* Goal *
Copy the items from the line containing "You are a computer-use agent." through the end of the items, including both ends. Leave the pictures out.

* Recorded information *
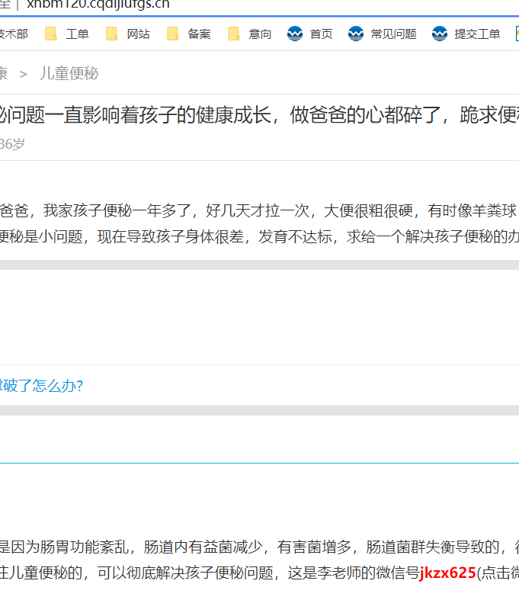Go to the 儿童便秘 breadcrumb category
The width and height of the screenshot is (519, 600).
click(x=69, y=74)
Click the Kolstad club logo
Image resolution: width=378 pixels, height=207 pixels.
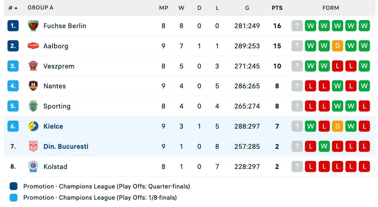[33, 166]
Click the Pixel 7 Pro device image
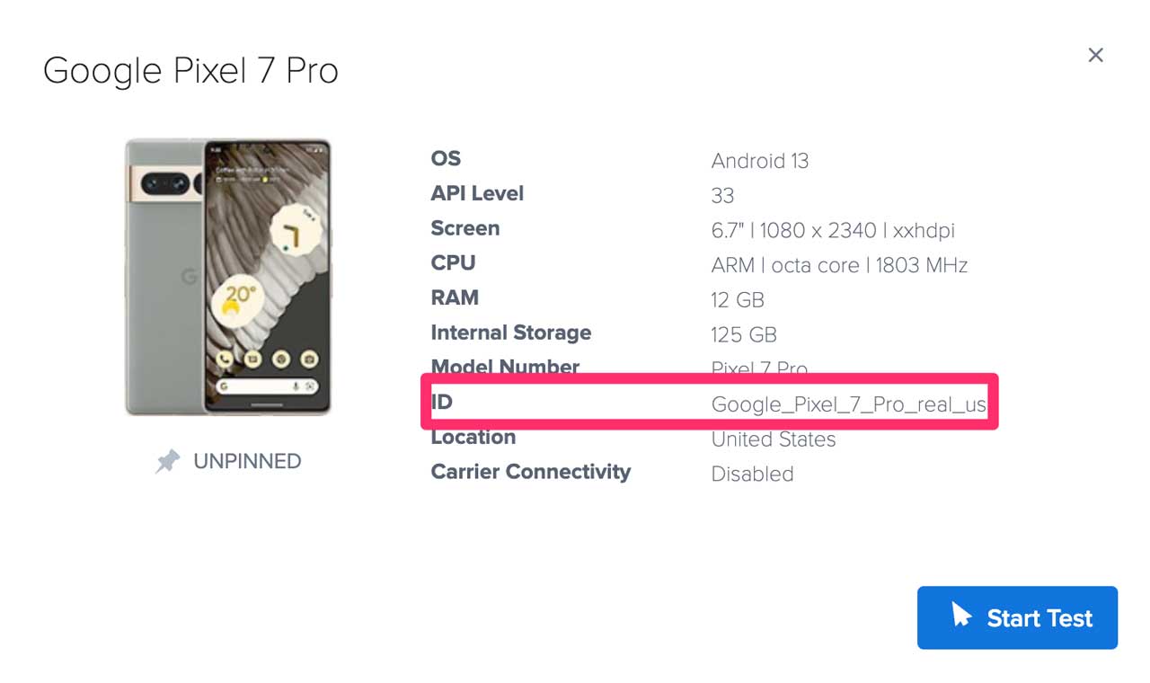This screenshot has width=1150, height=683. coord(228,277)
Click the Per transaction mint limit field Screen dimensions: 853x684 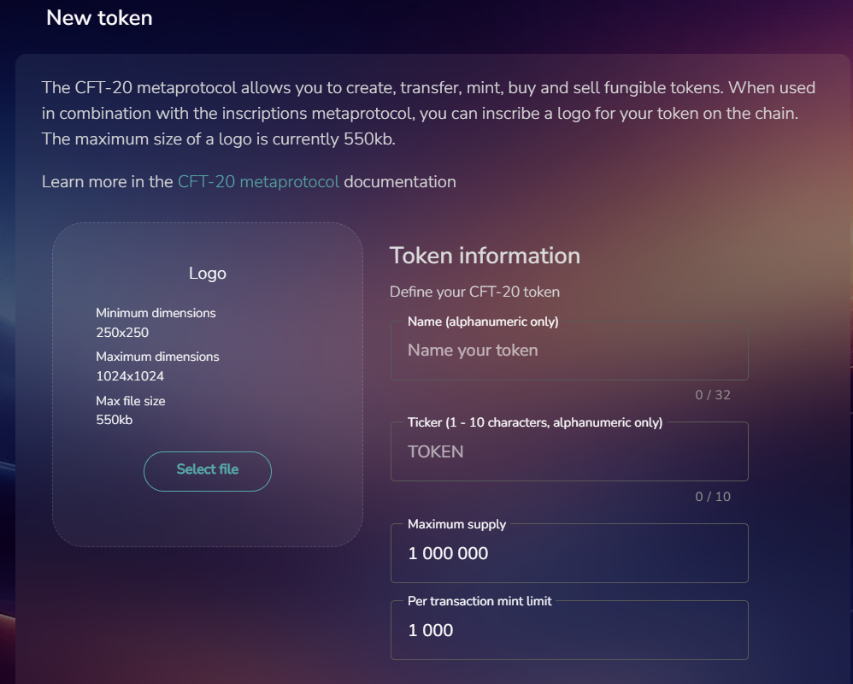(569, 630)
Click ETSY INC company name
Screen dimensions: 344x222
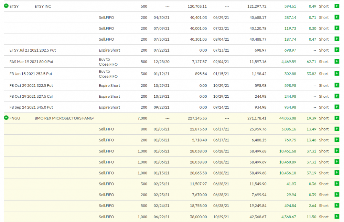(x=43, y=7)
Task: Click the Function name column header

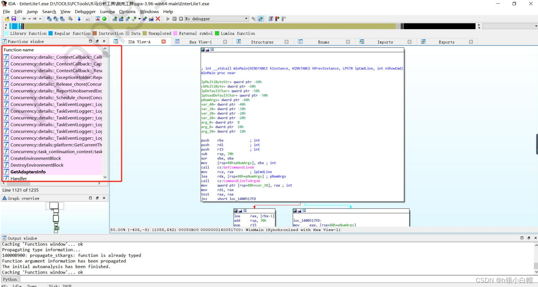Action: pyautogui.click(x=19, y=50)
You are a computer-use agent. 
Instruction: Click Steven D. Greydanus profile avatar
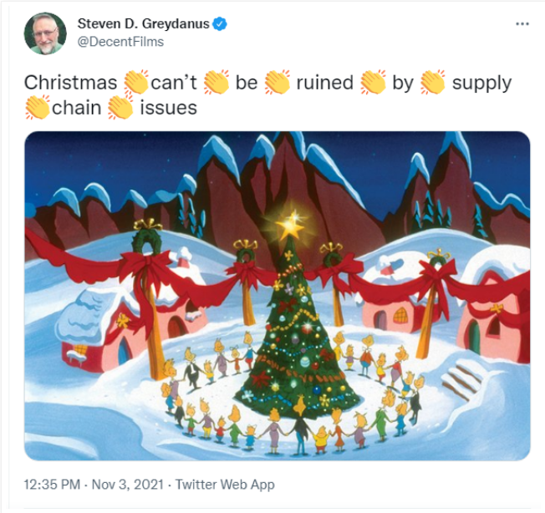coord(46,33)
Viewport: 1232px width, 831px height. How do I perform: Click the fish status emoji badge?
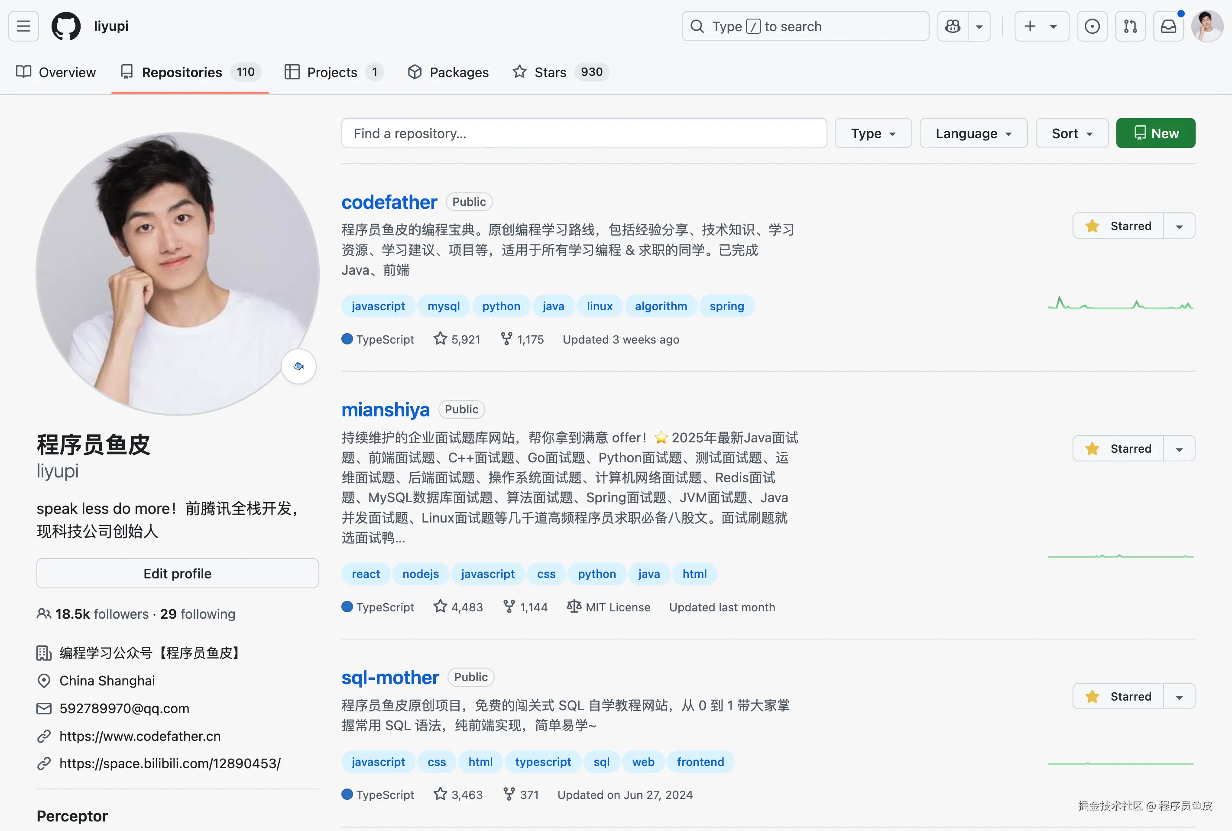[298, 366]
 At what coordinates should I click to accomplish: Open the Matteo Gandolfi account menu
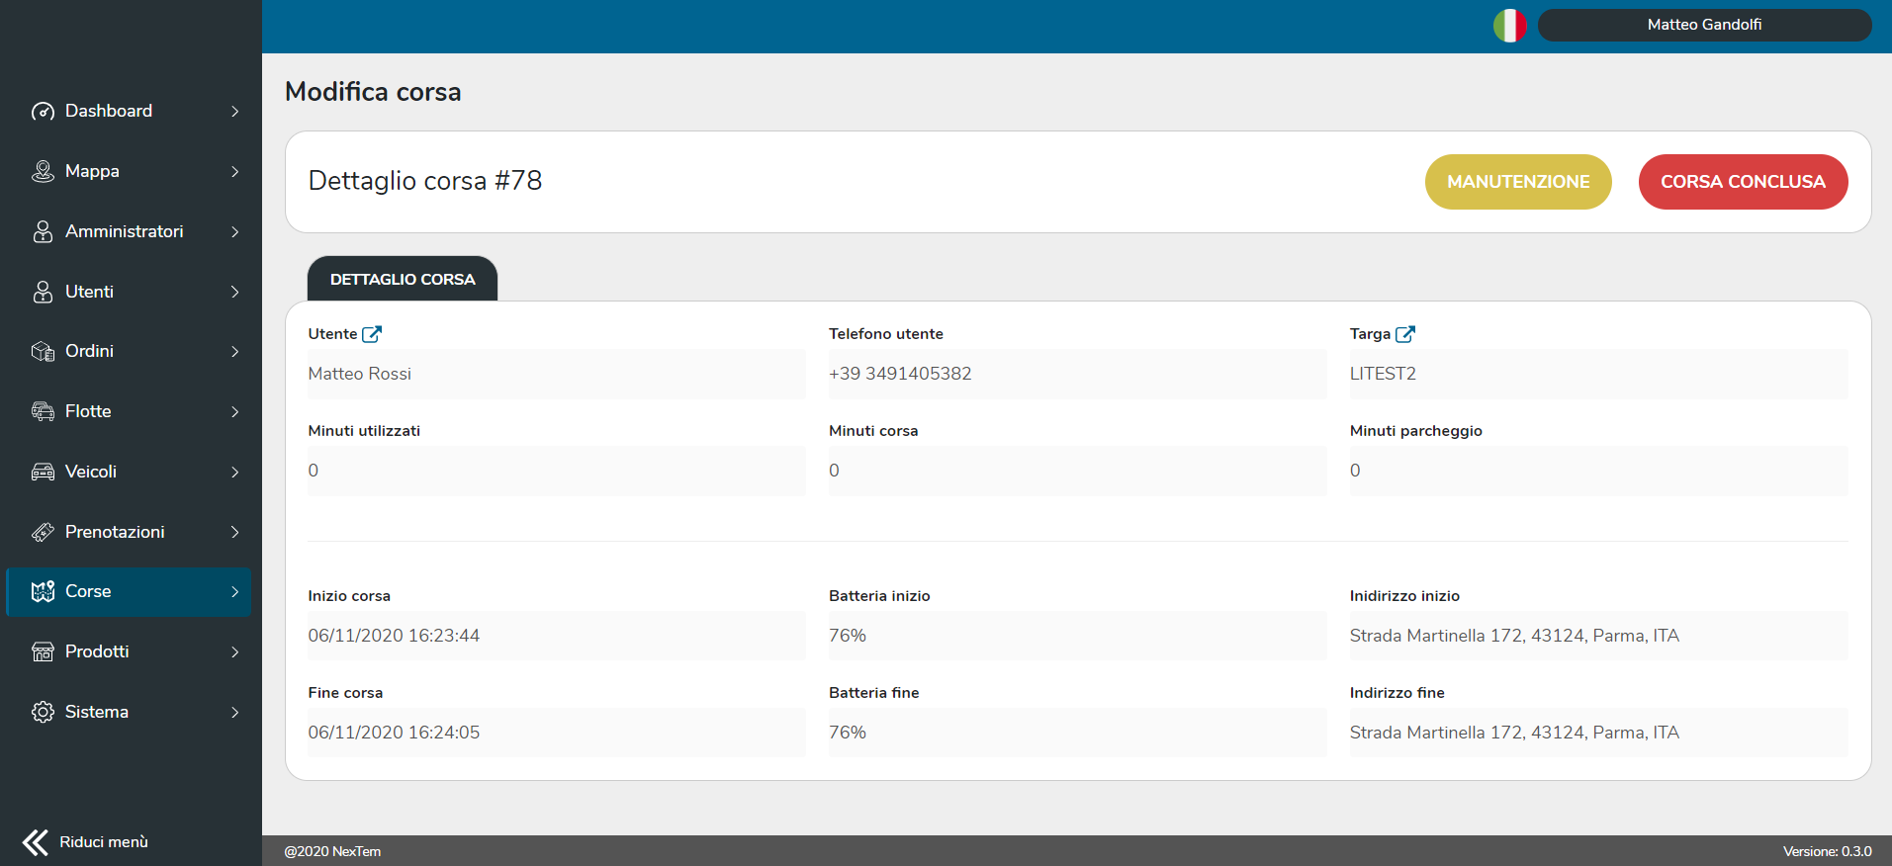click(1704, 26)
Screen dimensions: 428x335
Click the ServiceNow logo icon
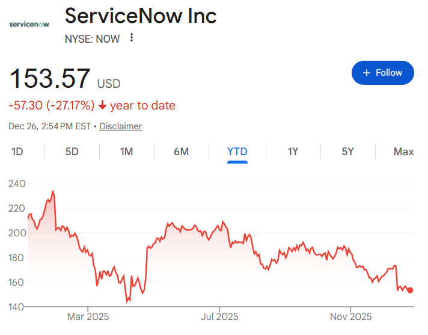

* Result *
You are a computer-use agent. 
Instruction: Click Steven D. Greydanus profile avatar
coord(46,33)
Viewport: 1232px width, 831px height. How do I perform: Click the fish status emoji badge?
[298, 366]
 At what coordinates should I click to accomplish: Open the Matteo Gandolfi account menu
click(1704, 26)
Screen dimensions: 428x335
Click the ServiceNow logo icon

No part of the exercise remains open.